Carlos de Oliveira publica Casa na Duna em 1943, dez anos antes de escrever Uma Abelha na Chuva. E percebe-se logo a diferença: este é um livro breve, ainda marcado por hesitações de tom, mas já com lampejos da voz maior que viria a surgir depois.

A Gândara é aqui o elemento mais sólido. Os pinhais, a areia, o vento e o sol não são meros cenários, são forças mudas que condicionam o destino humano. Oliveira descreve este espaço com uma precisão sensorial impressionante: sentimos a resina, o calor, a secura. É nesse registo que o romance atinge a sua plenitude, na capacidade de fixar na página a dureza de uma terra que engole tudo o que lhe resiste.

Mas se a paisagem vibra, a ação rarefaz-se. O declínio da família que deveria sustentar a narrativa não se transforma em saga nem em tragédia. Dissolve-se em fragmentos, em episódios que nunca se expandem. O livro mostra menos o desmoronar de uma casa do que a erosão lenta, quase banal, de um mundo condenado.

“Um suor gordo corre-lhe na espinha, gela-o. A mão escalavrada começa a doer-lhe. Cerca-o a festa, o mundo turvo dos bêbedos, das fêmeas, do cio, caldeado num pobre temor religioso. Treme a cada olhar que lhe deitam. A ternura não existe de graça, é preciso consegui-la à força, magoar, bater. Mas valerá a pena?”

É no interior das personagens que o romance procura intensidade. Hilário, Mariano Paulo, Maria dos Anjos vivem paralisados entre ressentimento e desejo, atravessados por dúvidas constantes. Mas também aqui o estilo oscila: há parágrafos de prosa seca, quase relatorial, seguidos de passagens de naturalismo brutal, e, de súbito, lampejos líricos que parecem deslocados. Essa mistura cria estranheza, e ao mesmo tempo revela a condição do livro: ainda não é a obra madura, mas um ensaio de voz, uma tentativa de encontrar o seu tom.
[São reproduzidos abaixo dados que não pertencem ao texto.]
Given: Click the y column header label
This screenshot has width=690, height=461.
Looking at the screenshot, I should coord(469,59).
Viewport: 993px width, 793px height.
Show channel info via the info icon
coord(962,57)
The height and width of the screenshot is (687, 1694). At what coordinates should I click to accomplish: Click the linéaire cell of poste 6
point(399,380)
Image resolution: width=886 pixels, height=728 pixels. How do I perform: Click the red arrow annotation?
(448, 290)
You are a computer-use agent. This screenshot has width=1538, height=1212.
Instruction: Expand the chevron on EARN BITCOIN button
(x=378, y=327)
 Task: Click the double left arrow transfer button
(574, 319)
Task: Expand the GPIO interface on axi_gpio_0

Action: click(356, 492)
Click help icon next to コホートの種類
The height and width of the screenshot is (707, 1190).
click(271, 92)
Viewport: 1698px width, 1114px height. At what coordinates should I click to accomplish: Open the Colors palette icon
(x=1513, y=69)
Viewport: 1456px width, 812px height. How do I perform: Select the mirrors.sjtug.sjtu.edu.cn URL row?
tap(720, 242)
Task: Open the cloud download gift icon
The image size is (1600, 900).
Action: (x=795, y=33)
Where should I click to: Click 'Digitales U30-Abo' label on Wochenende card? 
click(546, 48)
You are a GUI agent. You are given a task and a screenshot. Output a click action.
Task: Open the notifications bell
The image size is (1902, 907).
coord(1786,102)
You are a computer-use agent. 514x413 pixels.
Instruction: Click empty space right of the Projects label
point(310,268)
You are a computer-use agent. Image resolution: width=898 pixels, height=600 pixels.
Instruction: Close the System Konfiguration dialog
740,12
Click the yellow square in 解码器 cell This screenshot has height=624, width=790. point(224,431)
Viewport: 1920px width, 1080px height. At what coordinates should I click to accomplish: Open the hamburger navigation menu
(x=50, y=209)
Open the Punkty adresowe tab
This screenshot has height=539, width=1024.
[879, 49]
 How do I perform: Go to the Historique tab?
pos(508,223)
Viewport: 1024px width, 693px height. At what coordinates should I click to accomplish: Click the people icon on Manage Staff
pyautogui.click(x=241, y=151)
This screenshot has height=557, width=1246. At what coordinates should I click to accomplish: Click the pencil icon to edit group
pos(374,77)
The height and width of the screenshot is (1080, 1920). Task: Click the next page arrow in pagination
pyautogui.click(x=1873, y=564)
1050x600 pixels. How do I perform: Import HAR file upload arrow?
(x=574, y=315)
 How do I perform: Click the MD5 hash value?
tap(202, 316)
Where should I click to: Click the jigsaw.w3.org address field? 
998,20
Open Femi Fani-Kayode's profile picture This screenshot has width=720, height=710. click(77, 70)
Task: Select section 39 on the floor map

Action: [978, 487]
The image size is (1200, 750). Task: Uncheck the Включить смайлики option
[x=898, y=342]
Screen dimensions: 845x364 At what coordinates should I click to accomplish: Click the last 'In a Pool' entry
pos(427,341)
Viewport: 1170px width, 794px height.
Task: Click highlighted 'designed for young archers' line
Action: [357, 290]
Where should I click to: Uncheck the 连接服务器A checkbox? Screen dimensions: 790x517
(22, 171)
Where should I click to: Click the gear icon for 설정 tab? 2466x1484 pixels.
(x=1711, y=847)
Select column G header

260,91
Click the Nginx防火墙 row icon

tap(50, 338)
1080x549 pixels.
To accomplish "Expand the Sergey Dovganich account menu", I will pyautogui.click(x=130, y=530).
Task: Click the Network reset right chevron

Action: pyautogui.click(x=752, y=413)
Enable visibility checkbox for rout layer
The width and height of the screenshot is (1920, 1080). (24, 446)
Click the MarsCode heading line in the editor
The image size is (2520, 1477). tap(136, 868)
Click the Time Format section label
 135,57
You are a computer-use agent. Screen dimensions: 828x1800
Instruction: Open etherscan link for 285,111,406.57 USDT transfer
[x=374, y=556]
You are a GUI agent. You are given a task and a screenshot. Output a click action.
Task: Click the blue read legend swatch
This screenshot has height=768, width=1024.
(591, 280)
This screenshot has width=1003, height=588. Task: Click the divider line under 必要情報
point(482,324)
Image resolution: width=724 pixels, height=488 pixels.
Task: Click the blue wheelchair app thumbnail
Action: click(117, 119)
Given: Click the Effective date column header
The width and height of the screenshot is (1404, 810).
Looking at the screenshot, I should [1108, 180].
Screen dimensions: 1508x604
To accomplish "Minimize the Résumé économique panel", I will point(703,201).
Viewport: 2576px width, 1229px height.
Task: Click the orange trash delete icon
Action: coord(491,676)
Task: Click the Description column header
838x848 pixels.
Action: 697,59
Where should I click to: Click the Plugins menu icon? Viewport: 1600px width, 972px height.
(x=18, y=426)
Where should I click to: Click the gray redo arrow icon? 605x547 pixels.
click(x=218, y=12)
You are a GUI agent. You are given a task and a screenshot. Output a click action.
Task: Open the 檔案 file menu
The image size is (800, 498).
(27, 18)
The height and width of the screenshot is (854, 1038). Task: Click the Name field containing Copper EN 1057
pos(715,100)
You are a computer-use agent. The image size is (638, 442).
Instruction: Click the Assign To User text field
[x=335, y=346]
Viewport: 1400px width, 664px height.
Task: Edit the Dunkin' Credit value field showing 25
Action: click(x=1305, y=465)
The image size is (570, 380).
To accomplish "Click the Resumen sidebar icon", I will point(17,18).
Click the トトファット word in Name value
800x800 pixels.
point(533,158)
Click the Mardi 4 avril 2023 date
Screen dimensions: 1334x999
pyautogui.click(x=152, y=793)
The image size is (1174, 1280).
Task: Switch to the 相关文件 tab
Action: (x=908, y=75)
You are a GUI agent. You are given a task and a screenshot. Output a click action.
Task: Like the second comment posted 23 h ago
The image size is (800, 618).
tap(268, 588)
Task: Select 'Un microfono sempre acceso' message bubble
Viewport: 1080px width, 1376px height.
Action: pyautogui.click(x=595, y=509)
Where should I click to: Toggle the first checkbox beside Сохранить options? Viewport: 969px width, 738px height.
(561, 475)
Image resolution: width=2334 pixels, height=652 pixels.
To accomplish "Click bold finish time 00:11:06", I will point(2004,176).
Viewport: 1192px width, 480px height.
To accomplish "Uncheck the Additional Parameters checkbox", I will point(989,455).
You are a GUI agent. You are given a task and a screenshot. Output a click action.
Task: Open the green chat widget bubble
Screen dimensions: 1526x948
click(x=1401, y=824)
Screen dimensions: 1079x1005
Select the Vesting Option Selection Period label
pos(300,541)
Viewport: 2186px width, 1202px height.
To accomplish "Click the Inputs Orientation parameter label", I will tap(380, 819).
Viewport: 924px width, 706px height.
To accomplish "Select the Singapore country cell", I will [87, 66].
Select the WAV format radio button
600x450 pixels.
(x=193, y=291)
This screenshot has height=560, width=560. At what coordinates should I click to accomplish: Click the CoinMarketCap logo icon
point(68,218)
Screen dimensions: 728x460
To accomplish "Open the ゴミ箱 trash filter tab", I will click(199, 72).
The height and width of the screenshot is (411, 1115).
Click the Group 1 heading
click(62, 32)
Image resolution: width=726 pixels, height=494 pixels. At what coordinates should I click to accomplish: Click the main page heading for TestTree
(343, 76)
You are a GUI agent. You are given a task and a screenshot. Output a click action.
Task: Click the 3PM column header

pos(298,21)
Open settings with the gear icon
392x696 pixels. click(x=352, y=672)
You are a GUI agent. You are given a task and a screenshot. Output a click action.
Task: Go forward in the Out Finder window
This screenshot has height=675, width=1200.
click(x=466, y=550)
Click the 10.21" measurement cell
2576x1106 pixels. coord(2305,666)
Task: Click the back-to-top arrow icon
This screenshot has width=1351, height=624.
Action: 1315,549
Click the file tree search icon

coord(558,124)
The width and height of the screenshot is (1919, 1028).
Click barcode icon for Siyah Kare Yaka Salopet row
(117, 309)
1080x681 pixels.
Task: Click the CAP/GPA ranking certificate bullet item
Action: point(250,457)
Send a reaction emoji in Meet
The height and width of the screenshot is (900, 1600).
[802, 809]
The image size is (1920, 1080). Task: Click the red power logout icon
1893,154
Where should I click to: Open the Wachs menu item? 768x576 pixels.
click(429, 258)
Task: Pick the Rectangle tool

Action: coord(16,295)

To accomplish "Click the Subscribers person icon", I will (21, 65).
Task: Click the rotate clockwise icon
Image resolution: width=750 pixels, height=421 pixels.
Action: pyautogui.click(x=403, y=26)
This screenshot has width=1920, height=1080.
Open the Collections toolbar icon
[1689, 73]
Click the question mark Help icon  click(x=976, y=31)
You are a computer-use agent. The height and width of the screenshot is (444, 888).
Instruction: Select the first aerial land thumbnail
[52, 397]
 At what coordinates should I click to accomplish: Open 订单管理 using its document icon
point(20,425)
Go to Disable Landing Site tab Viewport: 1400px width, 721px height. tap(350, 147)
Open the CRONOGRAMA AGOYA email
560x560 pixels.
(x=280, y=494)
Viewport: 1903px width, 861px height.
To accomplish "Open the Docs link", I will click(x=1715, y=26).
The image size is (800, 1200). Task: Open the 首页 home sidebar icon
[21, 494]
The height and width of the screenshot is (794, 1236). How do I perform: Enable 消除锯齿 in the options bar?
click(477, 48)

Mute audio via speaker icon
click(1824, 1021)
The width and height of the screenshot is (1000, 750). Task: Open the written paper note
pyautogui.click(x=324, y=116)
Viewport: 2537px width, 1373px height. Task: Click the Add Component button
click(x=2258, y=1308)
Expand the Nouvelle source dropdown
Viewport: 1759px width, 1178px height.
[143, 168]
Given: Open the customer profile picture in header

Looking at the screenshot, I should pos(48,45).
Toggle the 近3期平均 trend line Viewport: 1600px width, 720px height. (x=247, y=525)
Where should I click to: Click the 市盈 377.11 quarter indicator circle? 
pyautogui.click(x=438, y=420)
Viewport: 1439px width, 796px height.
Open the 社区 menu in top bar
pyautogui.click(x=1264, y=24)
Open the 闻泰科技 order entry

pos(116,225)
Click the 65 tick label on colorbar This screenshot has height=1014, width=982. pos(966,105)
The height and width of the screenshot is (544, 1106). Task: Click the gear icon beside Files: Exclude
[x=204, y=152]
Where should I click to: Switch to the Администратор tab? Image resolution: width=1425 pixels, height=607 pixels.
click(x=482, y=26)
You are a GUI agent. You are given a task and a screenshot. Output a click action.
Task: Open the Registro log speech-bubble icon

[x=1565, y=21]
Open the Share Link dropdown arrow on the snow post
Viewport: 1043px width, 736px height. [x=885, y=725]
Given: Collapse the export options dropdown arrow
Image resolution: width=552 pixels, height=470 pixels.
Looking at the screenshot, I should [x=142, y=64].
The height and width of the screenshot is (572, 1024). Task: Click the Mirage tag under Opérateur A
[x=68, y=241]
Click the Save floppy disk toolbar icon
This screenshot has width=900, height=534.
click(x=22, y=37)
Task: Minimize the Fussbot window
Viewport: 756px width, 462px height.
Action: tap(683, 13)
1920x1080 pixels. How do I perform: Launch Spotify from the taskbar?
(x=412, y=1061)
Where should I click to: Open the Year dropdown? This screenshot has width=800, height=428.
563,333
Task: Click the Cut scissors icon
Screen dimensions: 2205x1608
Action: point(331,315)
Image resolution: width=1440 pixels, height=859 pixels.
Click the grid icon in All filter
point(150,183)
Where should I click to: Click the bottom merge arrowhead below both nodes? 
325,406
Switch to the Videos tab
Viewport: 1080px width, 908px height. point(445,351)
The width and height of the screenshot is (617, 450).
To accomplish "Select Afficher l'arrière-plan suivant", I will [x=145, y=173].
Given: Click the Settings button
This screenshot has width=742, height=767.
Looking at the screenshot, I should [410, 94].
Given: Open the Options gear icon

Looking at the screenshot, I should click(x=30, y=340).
"Hilário vê um pedaço de céu, as estrelas que brilham sobre a duna e às vezes se perdem num rasto de luz. Ali está uma coisa útil que aprendeu em S. Pedro. Pode explicar a Firmino que as estrelas não caem na terra, se fragmentam e somem pelo espaço."

Lido hoje, Casa na Duna confirma a impressão que já referi noutro texto: o neorrealismo não é realismo, mas impressionismo. Oliveira não constrói uma narrativa total da decadência familiar, oferece antes fragmentos, cenas breves, impressões que sugerem mais do que explicam. O resultado é um romance que parece sempre inacabado, mas que nessa incompletude capta algo essencial: a atmosfera de um espaço e a dúvida existencial que o habita.

Se em Uma Abelha na Chuva encontramos a sofisticação plena, aqui sentimos ainda o peso do ensaio. Mas isso não diminui o interesse: antes mostra o processo de formação de uma voz, presa ao naturalismo e ao neorrealismo, mas já à procura de outra modernidade. Casa na Duna não é uma grande saga, mas um retrato fragmentário de um mundo em desaparecimento, uma família e uma terra que lentamente se afundam na duna.